The partitioning of the total sediment load of a river into suspended load and bedload: a review of empirical data

Abstract

The partitioning of the total sediment load of a river into suspended load and bedload is an important problem in fluvial geomorphology, sedimentation engineering and sedimentology. Bedload transport rates are notoriously hard to measure and at many sites only suspended load data are available. Often the bedload fraction is estimated with rule-of-thumb methods such as Maddock’s Table, which are inadequately field-tested. Here the partitioning of sediment load for the Pitzbach is discussed, an Austrian mountain stream for which high temporal resolution data on both bedload and suspended load are available.

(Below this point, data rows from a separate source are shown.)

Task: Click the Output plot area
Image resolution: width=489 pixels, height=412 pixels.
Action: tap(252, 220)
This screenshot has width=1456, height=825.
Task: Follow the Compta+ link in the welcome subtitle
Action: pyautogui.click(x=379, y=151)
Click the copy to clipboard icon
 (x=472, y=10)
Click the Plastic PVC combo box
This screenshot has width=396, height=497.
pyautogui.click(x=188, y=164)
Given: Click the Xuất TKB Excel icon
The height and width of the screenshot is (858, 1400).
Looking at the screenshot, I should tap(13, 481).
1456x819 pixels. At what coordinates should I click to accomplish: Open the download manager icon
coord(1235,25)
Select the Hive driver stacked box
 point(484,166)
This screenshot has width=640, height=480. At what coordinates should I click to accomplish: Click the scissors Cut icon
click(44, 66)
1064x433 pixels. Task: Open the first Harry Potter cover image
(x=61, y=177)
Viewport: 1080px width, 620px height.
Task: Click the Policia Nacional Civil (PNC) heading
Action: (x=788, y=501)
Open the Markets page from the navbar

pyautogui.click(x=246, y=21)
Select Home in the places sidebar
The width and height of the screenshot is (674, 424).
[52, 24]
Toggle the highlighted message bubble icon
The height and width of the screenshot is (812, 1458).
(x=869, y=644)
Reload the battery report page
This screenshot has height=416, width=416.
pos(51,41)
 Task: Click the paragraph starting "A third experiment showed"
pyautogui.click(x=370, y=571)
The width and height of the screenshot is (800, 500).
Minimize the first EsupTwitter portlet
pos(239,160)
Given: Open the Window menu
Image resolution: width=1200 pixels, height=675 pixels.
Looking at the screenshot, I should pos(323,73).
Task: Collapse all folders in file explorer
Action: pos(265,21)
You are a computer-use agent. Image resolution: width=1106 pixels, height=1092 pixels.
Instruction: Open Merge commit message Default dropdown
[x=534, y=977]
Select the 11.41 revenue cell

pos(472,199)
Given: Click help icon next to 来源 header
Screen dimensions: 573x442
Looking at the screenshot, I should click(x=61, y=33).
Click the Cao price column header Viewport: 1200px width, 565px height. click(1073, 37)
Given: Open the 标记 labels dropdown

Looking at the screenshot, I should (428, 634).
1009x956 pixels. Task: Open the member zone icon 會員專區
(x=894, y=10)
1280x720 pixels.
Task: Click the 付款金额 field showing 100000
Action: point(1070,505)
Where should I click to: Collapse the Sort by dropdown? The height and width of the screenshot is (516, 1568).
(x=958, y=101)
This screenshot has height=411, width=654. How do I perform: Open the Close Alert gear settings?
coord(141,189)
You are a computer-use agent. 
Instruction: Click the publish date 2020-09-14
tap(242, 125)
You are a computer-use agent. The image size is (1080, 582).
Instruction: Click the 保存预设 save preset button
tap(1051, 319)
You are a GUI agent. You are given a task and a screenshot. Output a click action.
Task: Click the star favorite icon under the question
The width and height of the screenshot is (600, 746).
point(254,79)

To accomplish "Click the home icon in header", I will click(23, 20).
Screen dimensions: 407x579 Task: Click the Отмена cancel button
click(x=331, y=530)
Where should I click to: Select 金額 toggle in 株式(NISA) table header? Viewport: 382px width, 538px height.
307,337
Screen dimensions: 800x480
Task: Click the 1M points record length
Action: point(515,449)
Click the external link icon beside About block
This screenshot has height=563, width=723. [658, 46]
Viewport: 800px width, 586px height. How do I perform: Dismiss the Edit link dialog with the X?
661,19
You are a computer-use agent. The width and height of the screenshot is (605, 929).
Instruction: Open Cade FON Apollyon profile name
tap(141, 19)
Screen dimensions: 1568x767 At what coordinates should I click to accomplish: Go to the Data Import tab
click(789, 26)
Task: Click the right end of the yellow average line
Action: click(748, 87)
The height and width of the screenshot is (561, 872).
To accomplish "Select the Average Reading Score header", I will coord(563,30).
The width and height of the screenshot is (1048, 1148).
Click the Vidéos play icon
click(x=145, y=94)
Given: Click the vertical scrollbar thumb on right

The available data show large scatter on all scales. The fraction of the total load transported in suspension may vary between zero and one at the Pitzbach, while its average decreases with rising discharge (i.e. bedload transport is more important during floods). Existing data on short- and long-term partitioning is reviewed and an empirical equation to estimate bedload transport rates from measured suspended load transport rates is suggested. The partitioning averaged over a flood can vary strongly from event to event. Similar variations may occur in the year-to-year averages. Using published simultaneous short-term field measurements of bedload and suspended load transport rates, Maddock’s table is reviewed and updated. Long-term average partitioning could be a function of the catchment geology, the fraction of the catchment covered by glaciers and the extent of forest, but the available data are insufficient to draw final conclusions. At a given drainage area, scatter is large, but the data show a minimal fraction of sediment transported in suspended load, which increases with increasing drainage area and with decreasing rock strength for gravel bed rivers, whereby in large catchments the bedload fraction is insignificant at ~1%. For sand bed rivers, the bedload fraction may be substantial (30-50%) even for large catchments. However, available data are scarce and of varying quality. Long-term partitioning varies widely among catchments and the available data are currently not sufficient to effectively discriminate control parameters.